Dietrofront del PD sulla cannabis. Manconi ci riprova

La depenalizzazione dell’immigrazione clandestina dovrà attendere: era atteso per ieri un voto conclusivo del Senato al DDL sulla messa in prova, che al suo interno porta la fine del reato inventato a suo tempo da Roberto Maroni, causa malattia del relatore Felice Casson i senatori hanno rinviato lo stretto necessario.

Pausa forse provvidenziale, perché la maggioranza rischia di spaccarsi, in quanto gli alfaniani sono d’accordo sulla depenalizzazione ma insistono sulla necessità di una sanzione severa per chi non ottemperasse all’ordine di espulsione. Dietrofont anche per un’altra depenalizzazione della discordia. Il senatore Sergio Lo Giudice, Pd, chiedeva di liberalizzare le droghe leggere. Dopo una intera mattinata di polemiche, di fronte alle barricate dell’opposizione e del Ncd, il Pd ha deciso di rinviare la discussione ad altro momento. «Meglio sminare il terreno del ddl sulla messa in prova. Avremo presto l’occasione giusta», dice Lo Giudice.

Già, perché mezzo Pd si è accodato al senatore Luigi Manconi per un ddl che liberalizza la cannabis sia pure per scopi terapeutici. «In Italia – spiega Manconi – l’uso terapeutico della cannabis è ancora un tabù, mentre da anni la letteratura scientifica ha mostrato l’efficacia dei farmaci a base del principio attivo Thc per molte malattie». Come ricorda la relazione preparatoria al ddl, «in America sono già ventuno gli Stati dell’Unione che consentono l’uso terapeutico dei derivati della cannabis».

E sono noti gli effetti positivi su pazienti per diverse patologie, da quelle neurologiche a quelle oculistiche. L’uso terapeutico è stato proibito in Italia fino all’anno scorso, quando l’allora ministro della Salute Renato Balduzzi ha inserito i medicinali di origine vegetale a base di cannabis tra le sostanze psicoattive autorizzate. Toscana e Puglia ne hanno disciplinato le modalità di distribuzione, ma il sistema è farraginoso: la prescrizione del medico va alla Asl, da qui alla Regione, che interessa il ministero, che si occupa di acquistare il prodotto all’estero, per poi ripercorrere la catena all’indietro. Ciò per ogni malato e per ogni ricetta.

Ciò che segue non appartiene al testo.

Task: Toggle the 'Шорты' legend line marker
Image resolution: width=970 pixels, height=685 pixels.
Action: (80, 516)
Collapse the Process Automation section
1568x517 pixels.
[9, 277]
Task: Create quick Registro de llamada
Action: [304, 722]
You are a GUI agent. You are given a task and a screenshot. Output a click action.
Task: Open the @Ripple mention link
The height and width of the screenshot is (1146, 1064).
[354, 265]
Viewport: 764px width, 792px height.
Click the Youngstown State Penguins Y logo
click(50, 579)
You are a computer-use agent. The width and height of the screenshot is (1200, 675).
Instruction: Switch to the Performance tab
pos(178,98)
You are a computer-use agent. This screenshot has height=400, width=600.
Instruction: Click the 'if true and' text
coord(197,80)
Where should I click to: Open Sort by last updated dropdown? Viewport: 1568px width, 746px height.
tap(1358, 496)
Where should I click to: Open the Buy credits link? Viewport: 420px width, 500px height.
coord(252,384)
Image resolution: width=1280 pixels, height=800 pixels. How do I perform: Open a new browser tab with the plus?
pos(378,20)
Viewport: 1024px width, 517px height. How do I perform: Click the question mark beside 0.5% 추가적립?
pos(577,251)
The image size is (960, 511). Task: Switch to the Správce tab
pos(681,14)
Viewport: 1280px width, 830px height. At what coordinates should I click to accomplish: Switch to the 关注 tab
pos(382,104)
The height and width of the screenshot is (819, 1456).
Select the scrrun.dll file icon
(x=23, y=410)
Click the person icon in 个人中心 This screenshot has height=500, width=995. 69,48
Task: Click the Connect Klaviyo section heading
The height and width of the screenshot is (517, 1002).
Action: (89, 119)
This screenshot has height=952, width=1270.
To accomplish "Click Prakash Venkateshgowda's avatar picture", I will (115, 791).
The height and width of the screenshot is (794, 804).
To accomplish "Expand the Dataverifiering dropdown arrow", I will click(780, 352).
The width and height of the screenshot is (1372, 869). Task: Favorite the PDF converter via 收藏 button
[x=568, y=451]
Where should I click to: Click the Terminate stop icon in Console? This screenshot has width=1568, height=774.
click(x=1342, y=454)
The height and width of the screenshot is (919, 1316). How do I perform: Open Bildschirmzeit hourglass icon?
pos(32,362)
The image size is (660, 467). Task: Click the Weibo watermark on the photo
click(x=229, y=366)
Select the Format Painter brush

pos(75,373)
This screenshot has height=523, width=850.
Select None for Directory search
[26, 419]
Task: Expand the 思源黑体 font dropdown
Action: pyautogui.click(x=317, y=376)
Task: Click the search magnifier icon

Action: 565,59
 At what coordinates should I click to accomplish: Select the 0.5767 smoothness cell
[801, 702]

Ricalcando il «Marijuana Legal Access Act» adottato in Canada nel 2011, s’immagina ora di «estendere la categoria dei soggetti autorizzati alla coltivazione di piante di canna-bis per scopi commerciali, scientifici, sperimentali, didattici o comunque terapeutici, ricomprendendovi anche le persone giuridiche private» e permettendo «la coltivazione di tali piante per farne uso personale, in relazione ad esigenze terapeutiche proprie, dei propri congiunti o conviventi». Già, ma i furbi? Facile immaginare una selva di finti malati che vorranno approfittare dell’occasione. «Il medico chirurgo o veterinario – prevede il ddl – che rilascia prescrizioni di sostanze stupefacenti o psicotrope per uso non terapeutico è punito con la reclusione da sei mesi a cinque anni».